Breast cancer was second most common cause of cancer-related death for Australian females in 2007, with 2,680 deaths
Between the periods 1982–1987 and 2006–2010, 5-year relative survival from breast cancer increased from 72% to 89%
Projections suggest that in 2020, the number of new breast cancer cases will be about 17,210
Breast cancer was the most common cancer in females, representing 28% of all reported cancers
Breast cancer in Australia: an overview provides comprehensive national statistics on breast cancer in females, presenting the latest data and trends over time. Differences by remoteness area, socioeconomic status, Aboriginal and Torres Strait Islander status, country of birth and international comparisons are also discussed. Although breast cancer is very rare in males, same data on breast cancer in males are also presented.
In 2008, a total of 13,567 new invasive breast cancers were diagnosed in Australian females. Thus on average, 37 females were diagnosed with this disease every day. Breast cancer was the most common cancer in females, representing 28% of all reported cancers in females, with the majority (69%) of cases diagnosed in females aged 40-69.
The number of new breast cancers more than doubled between 1982 (5,310 cases) and 2008 (13,567). The sharp increase in age-standardised incidence rate between 1990 and 1995 is most likely due to the introduction of the national breast cancer screening program. The rate has remained fairly stable since 1995.
A total of 2,680 females died from breast cancer in 2007, making it the second most common cause of cancer-related death for Australian females after lung cancer (2,911 deaths). The agestandardised mortality rate for breast cancer decreased between 1994 and 2007 by 29%.
Between the periods 1982-1987 and 2006-2010, 5-year relative survival from breast cancer increased from 72% to 89%. These gains in survival from breast cancer may be due to a combination of earlier diagnosis associated with screening, and better treatments.
However, some sub-groups of the population have lower survival than others, for example, females living in Remote and very remote areas of Australia and Aboriginal and Torres Strait Islander females.
Australian females diagnosed with breast cancer had better survival prospects compared with their counterparts in other countries and regions.
While the age-standardised participation rate in mammography screening through BreastScreen Australia remained steady in the 10 years from 1999-2000 to 2009-2010, the number of women aged 50-69 participating in this program increased by 34%.
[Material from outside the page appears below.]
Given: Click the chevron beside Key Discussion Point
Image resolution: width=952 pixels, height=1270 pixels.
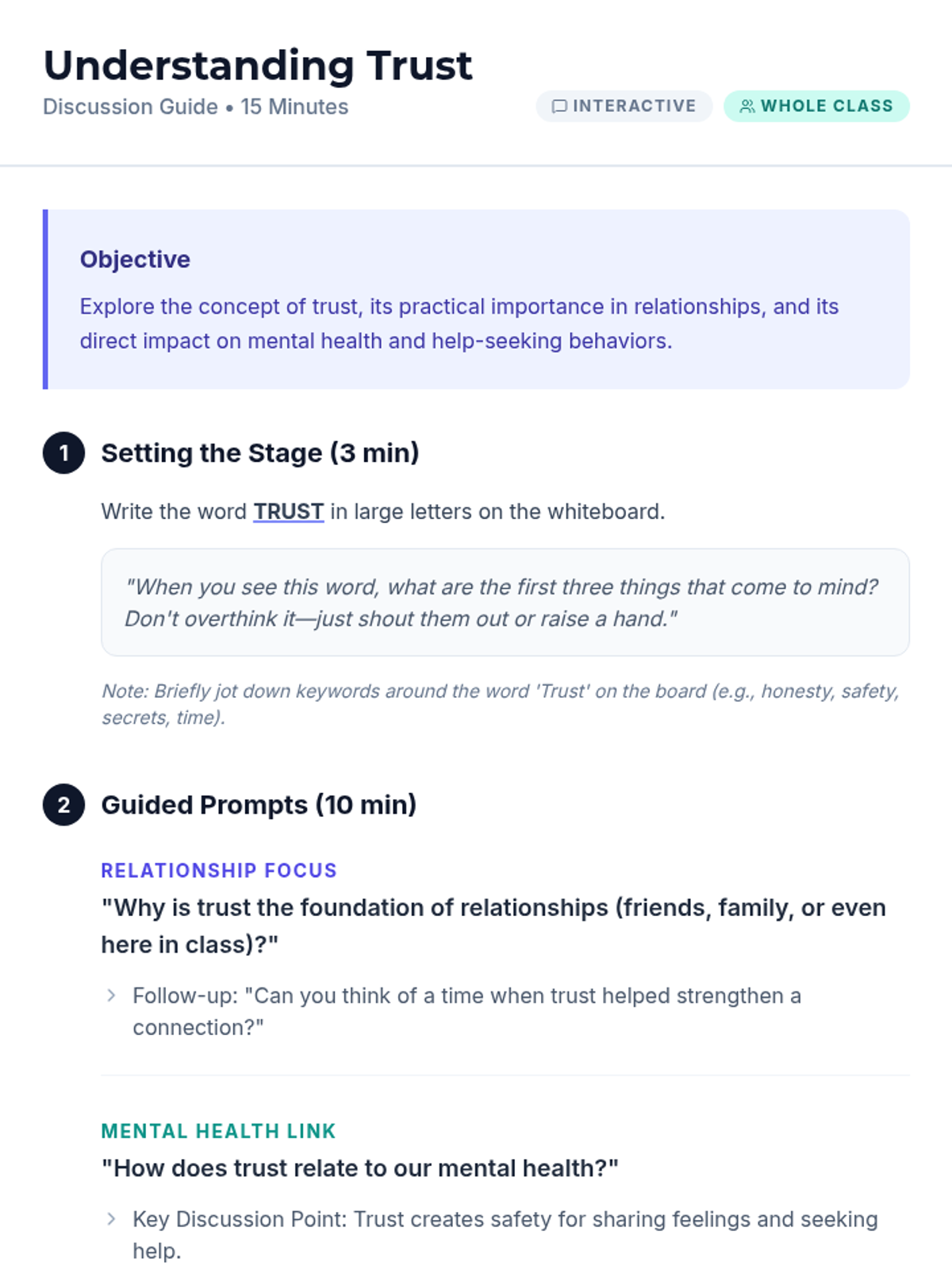Looking at the screenshot, I should click(x=111, y=1219).
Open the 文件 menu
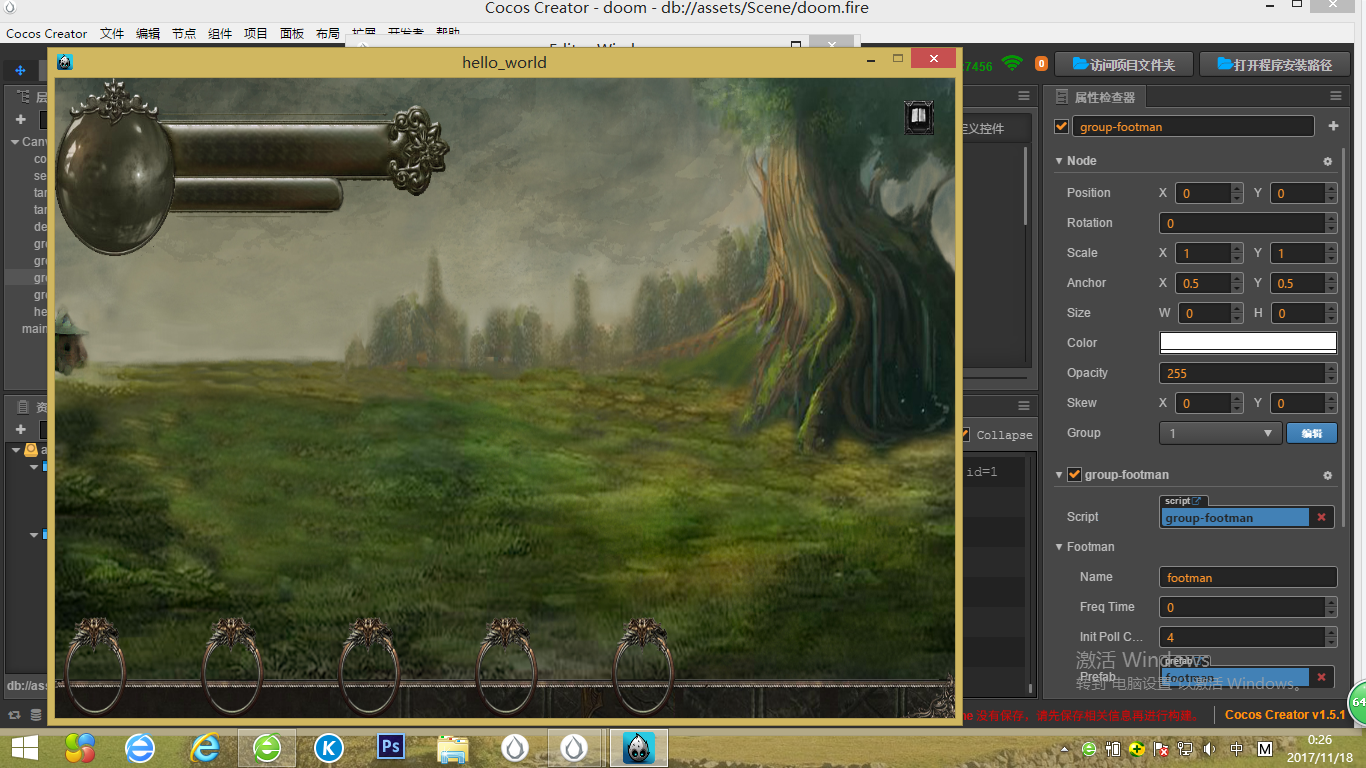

In 2009-10, breast cancer was responsible for 27% of all cancer-related and 3% of all hospitalisations among females in Australia. In this period, there were just over 113,000 hospitalisations of females due to breast cancer, which was 72% higher than in 2000-01.
Given the ageing population, the number of females diagnosed with invasive breast cancer is expected to increase. Projections suggest that in 2020, the number of new breast cancer cases will be about 17,210. This would equate to 47 females being diagnosed with breast cancer every day in 2020.